You won’t know until you try. Or get a good hunter trainer to look at her. Or get multiple opinions, if you want to see if this is a horse that will fit in an A-circuit barn or if could do well in non-rated divisions or local circuit. A lot of WBs get passed over too because they won’t make the cut as a hunter.
Hunters can be frustrating because they have such as a specific type of movement/jump/way of going (like, good movement for dressage is not necessarily going to win in the hunters, regardless of horse size or breed). Have had TB, appendix, WBs, appy pony/hony (for the pre-CH, not ponies, so we never measured)… as hunters. Not all at Indoors-level, but good enough for local circuit. If they’re competitive, people won’t care what breed or color they are (or if it’s a mare – I know one trainer who hates mares and currently has like 10 in his barn because they’re really nice horses). The main thing is whether or not they go like a hunter.

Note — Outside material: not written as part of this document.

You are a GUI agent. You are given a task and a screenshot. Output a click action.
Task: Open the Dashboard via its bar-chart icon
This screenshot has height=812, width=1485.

Sometimes it’s enough to find 8 jumps, sometimes you gotta have one that out-jumps the rest of the class in addition to getting all the distances and leads. Sometimes the judging is biased. And sometimes it’s because the horse doesn’t really quite get its knees up enough, even if it can jump GP, or has a touch too much hock action, etc. I feel those are the finer, sticky details someone knowledgeable and immersed in hunterland can tell you if you have it or not.
EXACTLY. That was my point, but much more concise.